アデメアの街からフロイオニアの王都までは馬車で三日ほどの距離がある。

道中は宿場町もあり、移動中はこれと言って不自由する事は無い。

迎えに来たのがリーニャという事もあってか、フラン達は移動中の馬車で止まる事のないおしゃべりに興じていた。

フロイオニアの王都へ行くのが初めてなユミとミーム、ファラスアルムの三人も、共にいるのがレキ達という事もあってか楽しく過ごせているようだ。


アデメアの街から王都までは道も整備されており、本来なら野営の必要などない。

ただ、今回はちょっとした事情により野営を行う必要が出来てしまった。


ちょっとフランが寝坊したり、そんなフランを起こそうとしたアランがルミニアに追い出されたり、その隙にレキが起こした事にアランが憤慨したり・・・。


出立が遅れた事で次の宿場町へ辿り着くのが夜になってしまうからと、急遽行うこととなった野営。

フランはルミニアとファラスアルムを連れて薪拾いに。

レキはミームとユミと共に天幕の設営を行った。


少し離れたところでは、アラン達も同様に天幕を設営していた。

三年間何度も演習で行ってきただけあって、その手際はなかなかに慣れたものだ。


お互い野営の支度を終え、騎士達が周囲の警戒をしている最中、レキ達はアラン達と共に一休みしていた。


「そちらの三人には自己紹介がまだだったな。

 私の名はアラン。

 フロイオニア王国王子にしてあそこにいるフランの兄、アラン=イオニアだ」

「あれっ?」


目の前にいるのは誰だろう?

とレキは思った。


誰だと問われれば、それは今名乗った通りフランの兄アラン=イオニアなのだろう。

二年前に王宮で知り合い、その後何度も試合を挑まれては返り討ちにしてきた相手のはずだ。


「ユ、ユミですっ!」

「あたしミーム、です」

「わ、私はファラスアルムと言います」

「うむ、フランの学友だな。

 今後ともフランをよろしく頼む」

「「「はいっ!」」」


レキの知るアランは、一にフラン、二にフラン、三・四もフランで五がフランという、フラン以外どうでも良いのだろうと思わせる男である。

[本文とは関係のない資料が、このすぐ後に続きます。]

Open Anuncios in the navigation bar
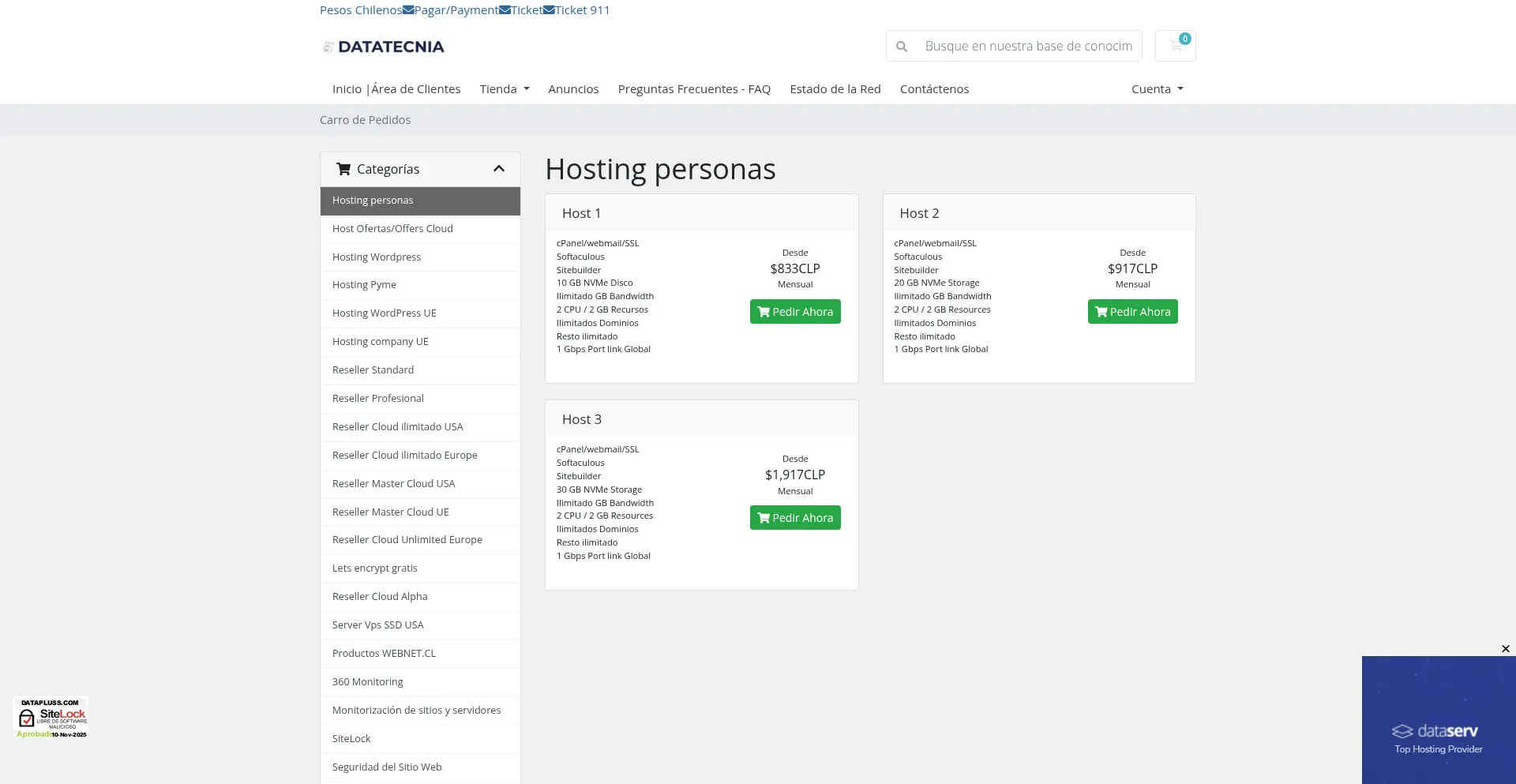This screenshot has width=1516, height=784. (x=573, y=89)
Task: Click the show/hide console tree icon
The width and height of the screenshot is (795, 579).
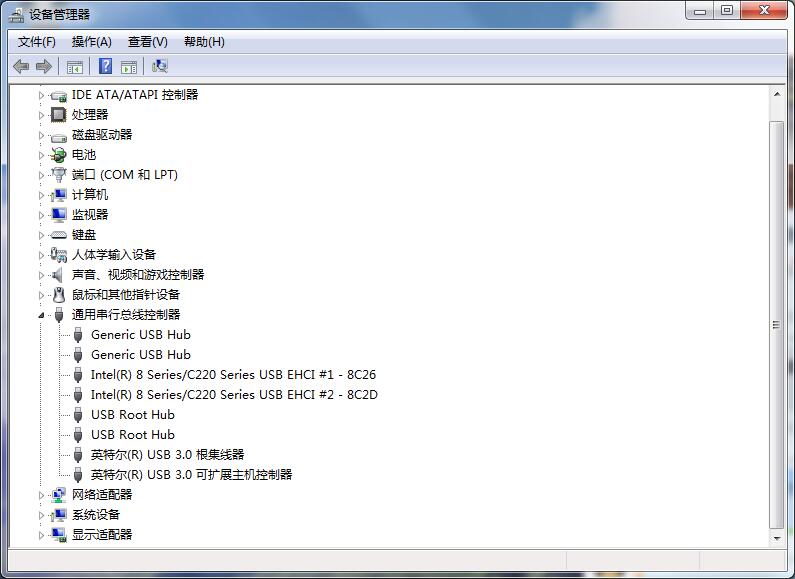Action: coord(74,67)

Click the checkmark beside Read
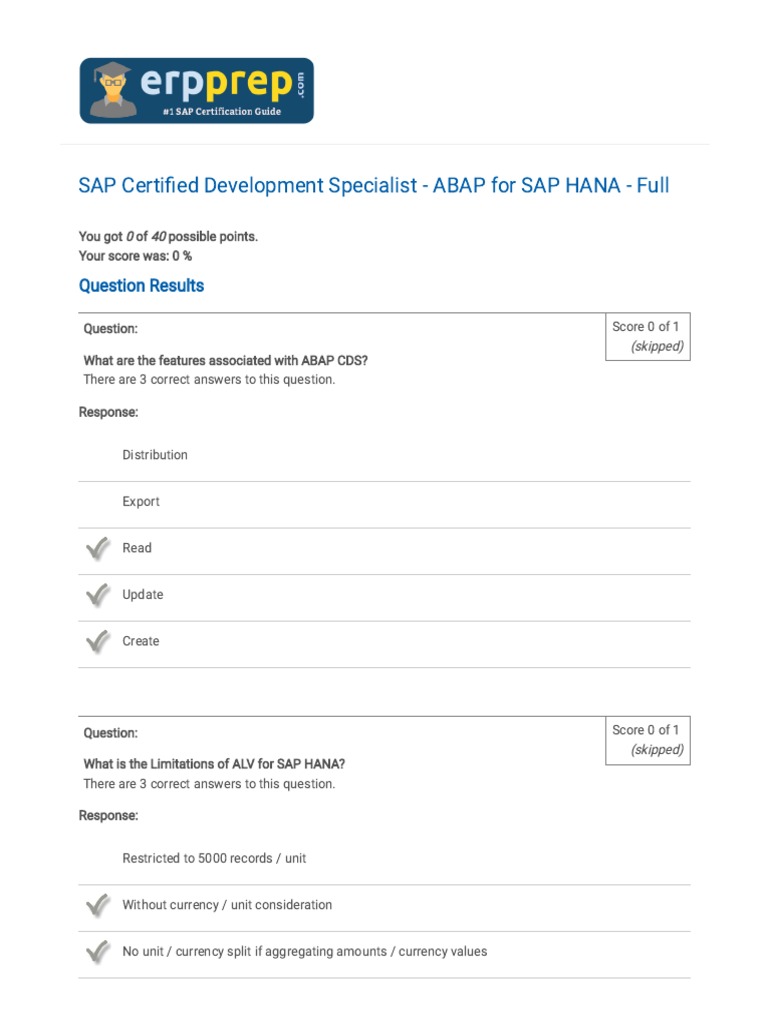(97, 548)
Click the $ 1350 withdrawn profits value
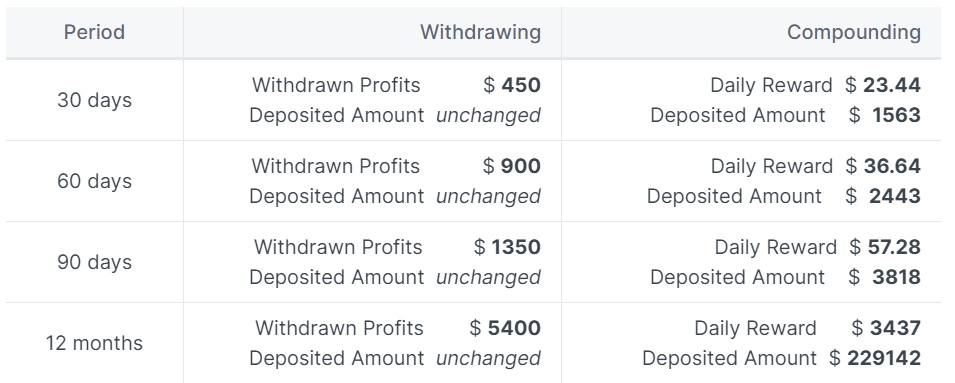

フランの護衛は私だとレキに挑んでは返り討ちにあい、フランに勉強を教えるのは私だと勉強中に乱入してはリーニャに追い払われ、フランに魔術を教えるのは私だと言ってはフィルニイリスに的にされる男だ。


「時にフランは我儘など言ってはいないか?」

「えっと、大丈夫だと思います!」

「うん、大丈夫よね」

「あ、はい。

 フラン様は明るくて楽しくて、私達とも仲良くしてくださいます」

「そうかそうか。

 王族だからと偉そうにしているとは私も思ってはいないが、何分自由奔放に育ってきたからな。

 皆を振り回していないか心配だったのだ」


少なくともこんな風にフランの友人達に気さくに話しかけたり、フランが誰かに迷惑をかけて無いかと心配するような男ではないはずだ。

フランが居なければフランを探しに行き、フランの友人達にフランの一番は私だと威嚇し、フランの学園生活を根掘り葉掘り聞きだすような、そんな男のはず。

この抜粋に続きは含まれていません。